NTLM Authentication using IIS, ISAPI-WSGI and cherrypy
(How’s that for a snappy post title?). This is really an aide-memoire for myself since I always make this kind of thing way more complicated than it needs to be. My mission (whether or not I choose to accept it) is to have a web interface to one of our internal apps which should support transparent browser-based authentication but should fail back gracefully to anonymous access. The app in question is a Helpdesk app and some years ago I wrote a cherrypy-based web interface to it since its own desktop interface is woeful. The cherrypy app’s been running fine for some years, with incremental improvements but I’m trying to push it out to a wider (internal) audience and it could do with the speed and stability boost which a fully-fledged webserver can give it.

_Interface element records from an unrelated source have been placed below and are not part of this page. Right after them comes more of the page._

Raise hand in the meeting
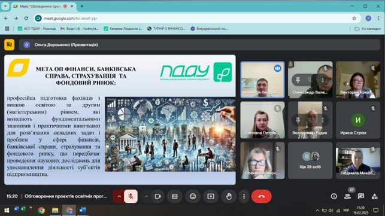385x216 pixels. click(229, 196)
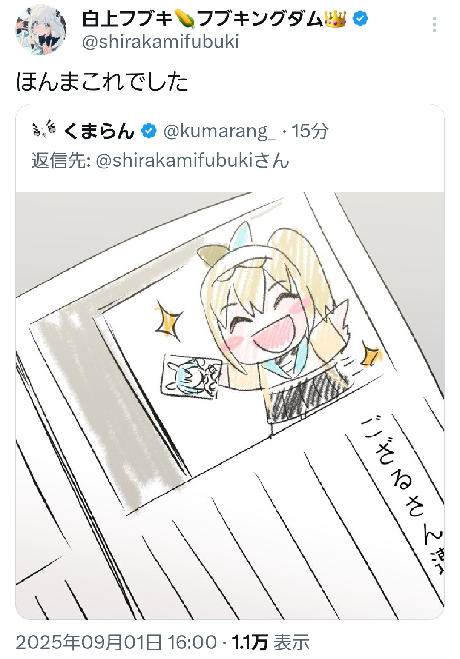
Task: Click the crown emoji in the display name
Action: (335, 19)
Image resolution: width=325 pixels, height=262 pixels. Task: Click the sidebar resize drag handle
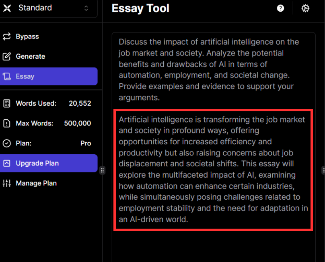pyautogui.click(x=103, y=170)
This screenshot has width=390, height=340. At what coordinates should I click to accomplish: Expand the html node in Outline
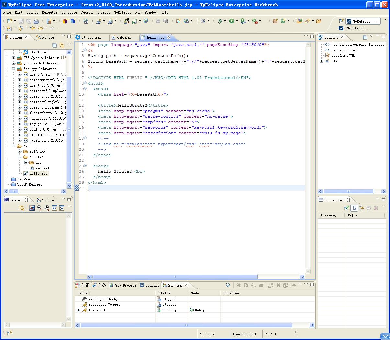(322, 61)
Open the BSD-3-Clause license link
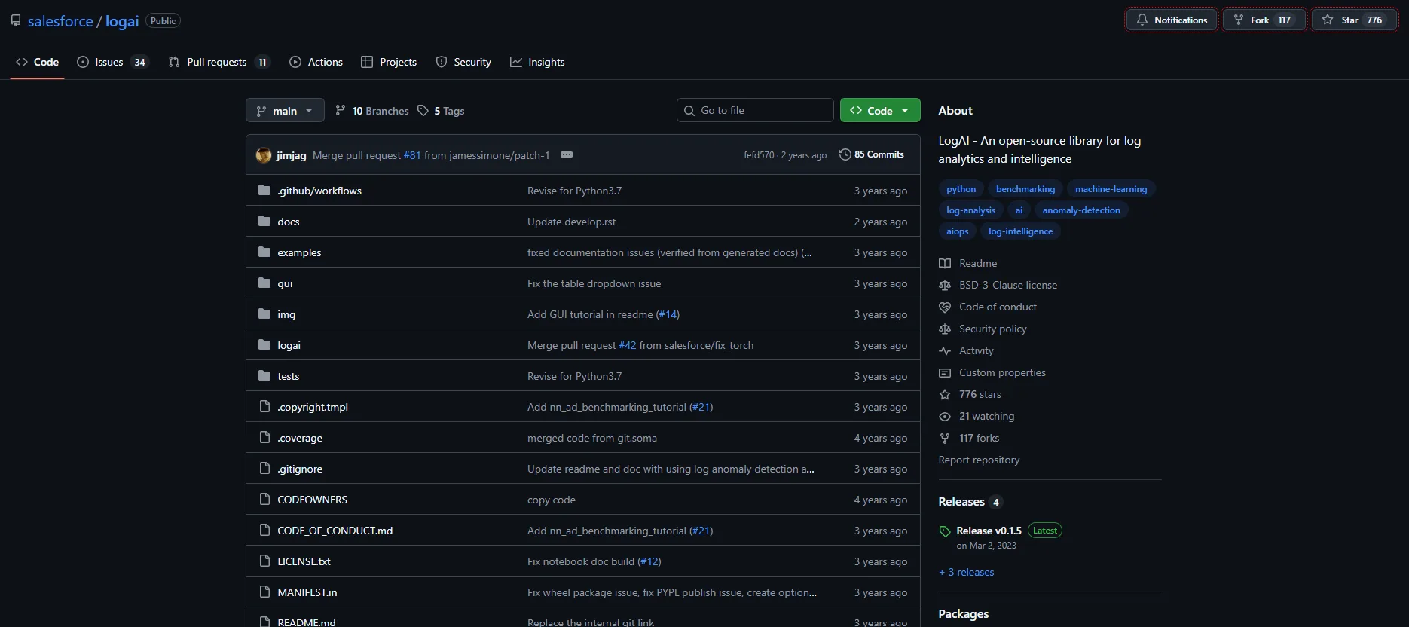The image size is (1409, 627). pyautogui.click(x=1007, y=285)
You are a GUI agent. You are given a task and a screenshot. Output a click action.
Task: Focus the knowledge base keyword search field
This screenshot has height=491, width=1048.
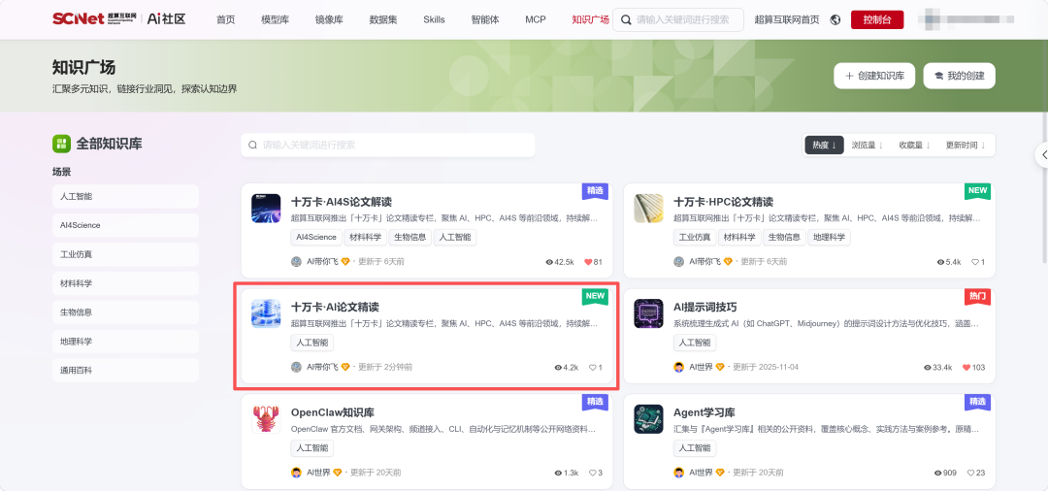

The machine it’s running on (via the standard cherrypy server on port 8080) is already running IIS and the pywin32 isapi module, nicely extended by the ISAPI-WSGI project, makes transferring the app fairly plain sailing. But one of the benefits of transferring to IIS was to get as smooth a passthrough authentication as possible. I had been using a fairly crude http basic auth with an authentication check at the server end, but that’s far from ideal. I hoped that by switching to IIS (and given that the official company browser is IE) I could just flick a switch and get the browser’s identity transparently.
Well you can, but I put two stumbling blocks in my own path: when it didn’t work immediately I tried to make it far more complicated than I need have rather than looking for a simple solution; and identity isn’t the same as an access token. So, for my future self trying to remember how to do this, and for anyone else looking for this solution, here’s the easy bit. (I’m assuming you’ve installed some kind of ISAPI-WSGI app, altho’ the same pretty much applies elsewhere).
- In the IIS MMC snap-in find the isapi-wsgi app you’ve installed. Right-click Properties. [Directory Security] tab. Anonymous access and authentication control [Edit]. Leave [Anonymous Access] ticked. Tick [Integrated Windows Authentication]. [Ok] all the way out.
- In your WSGI app, look for the REMOTE_USER env var. If it’s set, you’ve got a remote user. If it’s not, call start_response (”401 Unauthorized”, [(”www-authenticate”, “NTLM”)]) and return []
That’s the really brief version, and is based around the IIS 5.1 which comes free with WinXP. IE users need do no more. FF users will probably already know that they need to add the web server to the about:config param with the unmemorable name (it’s got “ntlm” and “trusted-uris” in it). Don’t know if Chrome handles this.
For my purposes, I was using cherrypy so — when I get back to work — all I should have to do is: check cherrypy.request.login which keeps track of incoming REMOTE_USER / LOGIN_USER env vars for me; and do the “401 Unauthorized” dance if I need to possibly by means of a simple pre-request cherrypy tool. The graceful anonymity will be implemented by not displaying and/or allowing certain actions if there is no remote user. Not sure yet whether I need to fail back to basic or digest auth.
The trickier bit — and the bit I haven’t yet solved — is translating the “Authorization:” header which the browser sends into something which I can persuade Windows to use to give me a session token. With the session token, I can determine whether my user’s in certain security groups or not. (I can do something from the username alone by querying AD and that’s my fallback plan). The python-ntlm project looks like it’s done all the spadework here, and especially in the clientserver branch but they also talk about the pywin32 sspi module which I’ve so far managed to avoid having anything to do with.